Direct action strategies, although very important, will not generally succeed unless they set in motion a process that reforms how Congress conducts its business and creates a political atmosphere favorable to electing a substantial number of progressive candidates It is important to understand that the Democratic Party is the majority party only nominally. There is another more significant majority that has political clout. In the House, it is made up of a coalition of Republicans, who vote as a block, plus conservative Democrats—so called “blue dogs”—which make up over 20 percent of the Democrats.
The blame for this abysmal state of affairs rests in part on the Obama Administration. The conservative Rahm Emanuel, who President Obama awarded the important post as Chief of Staff, identified, recruited, and funded conservative candidates seeking congressional seats.
In contrast, Bill Durston, a liberal congressional candidate in California, who supports single payer, received no campaign funds from the Democratic Party except a miserly $2100 on Nov. 3, just a day before election.

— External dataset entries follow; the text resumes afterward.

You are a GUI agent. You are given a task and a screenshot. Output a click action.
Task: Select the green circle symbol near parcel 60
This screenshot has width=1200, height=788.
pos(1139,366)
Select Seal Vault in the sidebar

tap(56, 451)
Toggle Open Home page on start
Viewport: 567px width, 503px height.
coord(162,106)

Durston ran against a right wing Republican in what was predicted as a very close election. But clearly, Rahm Emmanuel and other conservative leaders in the Democratic Party preferred a reactionary Republican to a very liberal Democrat.
We can learn something from Franklin D. Roosevelt who believed that unlike the Republicans the Democratic Party should be a party of liberals. FDR really meant it. In the 1938 congressional election, Roosevelt actively campaigned against five conservative Democrats. He was vilified in the press for attempting to conduct a “purge.” Unlike President Obama, he was not afraid of making enemies in high places. There is no way around this. After complaining in a speech about the danger of government by organized money, he stated, “They are unanimous in their hate of me—and I welcome their hatred”
Still, we should go one step further than Roosevelt and quite a few more than Obama. To defeat conservatives in the Democratic or Republican party, we should nurture and support candidates that are not affiliated with either party, whether they run as independents or third party candidates. Failing to do that robs us of any leverage because the party leadership realizes we have nowhere else to go. The proposal being made here is not to permanently desert the Democratic Party. Rather, our commitment should be conditional to assure that the Party pays more attention to progressives than to the corporate community.
In the Bay Area there are several Democratic Party clubs doing very useful work on issues and in supporting progressive candidates in the primaries. But there is a serious shortcoming. If a local Democratic Party organization supports a non-Democrat over a Democratic Party candidate, its charter could be revoked. So Goliath continues to enjoy an important advantage because David is deprived of a sling shot. But there is nothing to stop members of Democratic Party clubs from working outside their clubs on behalf of progressive candidates. We also have to figure out how to undermine the institutional bribery that influences voting patterns in the House and Senate. The Washington D.C. based institute, Public Citizen, found that since 1998, 43 percent of all members of Congress who left office returned as lobbyists.
The current laws on the books prohibit members of congress and staff from taking lobbying jobs immediately after they leave Congress. But as the record shows, these weak laws have been easily circumvented. Vigorous efforts have to be made to continually expose the problem to the public. It is imperative that we undertake a major educational campaign that challenges the immoral and outrageous conduct of legislators. Second, we must demand an air tight law that is legally binding which prohibits ex-members of Congress from accepting lobbying jobs. Meanwhile, any candidate running for office should in exchange for our support be willing to make such a pledge. This may all seem very stringent. But remember, we’re talking about building a democracy and not securing jobs for public officials at the expense of the public. We have to demand much more than we do now. Let us not succumb to a poverty of low expectations.
Harry Brill is an El Cerrito resident.